I’ve blogged before about how I grew up a neurotic Mormon. I worried about being able to keep track of all my many sins so I could properly repent of them all. I worried about impending nuclear war that some people seemed to so gleefully anticipate. But where I was neurotic, Katie (sorry I’m going to be all uncouth and call her by her first name because I know her through the Mormon feminist groups) suffered from full-on scrupulosity, although it wasn’t until she was an adult that she was able to put a name to it. She was so worried as a child that she was sinning and not remembering that she began confessing to her parents about things she was quite sure she hadn’t done, but couldn’t be 100% certain, so it seemed safer to confess and accept punishment than risk letting a sin be forgotten. She writes about how, when she turned eight and the time came to be baptized, she hoped to put it off a little, figuring that if she only got one chance to wipe her slate clean, she shouldn’t be too hasty to rush in and use it up. Unfortunately, by bringing the scheduling question up with her father, she found that she had inadvertently accelerated the process. Although I never thought of this strategy as a kid, I had so much the same line of thinking about sin.
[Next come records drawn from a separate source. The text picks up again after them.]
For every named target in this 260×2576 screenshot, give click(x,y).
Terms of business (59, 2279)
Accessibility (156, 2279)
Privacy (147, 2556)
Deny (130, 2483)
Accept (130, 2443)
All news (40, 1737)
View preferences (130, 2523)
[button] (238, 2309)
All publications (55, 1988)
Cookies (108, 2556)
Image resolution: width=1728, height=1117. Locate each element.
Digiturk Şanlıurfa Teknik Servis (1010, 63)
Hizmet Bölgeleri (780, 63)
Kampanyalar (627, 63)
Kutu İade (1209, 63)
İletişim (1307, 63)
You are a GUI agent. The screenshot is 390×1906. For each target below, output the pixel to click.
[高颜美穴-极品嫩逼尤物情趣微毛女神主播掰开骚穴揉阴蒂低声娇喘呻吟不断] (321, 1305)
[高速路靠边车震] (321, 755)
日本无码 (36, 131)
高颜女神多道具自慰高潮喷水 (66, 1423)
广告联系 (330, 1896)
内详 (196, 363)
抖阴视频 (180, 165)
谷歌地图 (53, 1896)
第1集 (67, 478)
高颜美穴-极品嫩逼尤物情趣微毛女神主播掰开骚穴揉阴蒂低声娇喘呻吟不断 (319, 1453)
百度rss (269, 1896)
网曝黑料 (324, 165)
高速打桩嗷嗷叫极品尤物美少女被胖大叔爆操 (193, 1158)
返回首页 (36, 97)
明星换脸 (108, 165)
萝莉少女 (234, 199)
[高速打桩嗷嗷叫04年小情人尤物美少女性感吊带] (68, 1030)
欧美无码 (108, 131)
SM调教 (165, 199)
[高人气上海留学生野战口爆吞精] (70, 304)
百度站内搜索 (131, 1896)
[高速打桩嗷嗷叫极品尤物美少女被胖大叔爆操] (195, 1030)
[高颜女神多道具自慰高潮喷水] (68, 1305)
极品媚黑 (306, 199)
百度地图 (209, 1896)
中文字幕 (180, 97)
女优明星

Similarly relating her experience back to mine, where I grew up with parents who were pretty strict about church teachings, hers leaned toward fundamentalism. She was homeschooled for years, to keep her mind safe from the wickedness of secular ideas. Her parents fell into the orbit of anti-government preppers, but fortunately, when some of the most radical among them asked her parents to go with them to Mexico and become polygamists, they declined, and the experience may have pushed them toward finally sending Katie to public school.
Over and over, I so much identified with her stress about her sins. She continued to struggle with scrupulosity while on her mission in Bulgaria. Here’s a passage that I think captures her dilemma perfectly:
The Questions showed no mercy. Every day, they threatened to overtake me with despair; every night, I lay in bed, weeping silently so as to prevent my companion from hearing. I read Book of Mormon passages where characters had profound born-again experiences and felt the Spirit was their guilt away. I wanted desperately to sense something similar. What was wrong with me, that God wouldn’t grant me an experience like that? I had never, for as long as I could remember, felt whole. I’d had moments—an hour or two here, a day or two there—but always The Questions returned, driving me to the brink of what was bearable, urging me to succumb to darkness.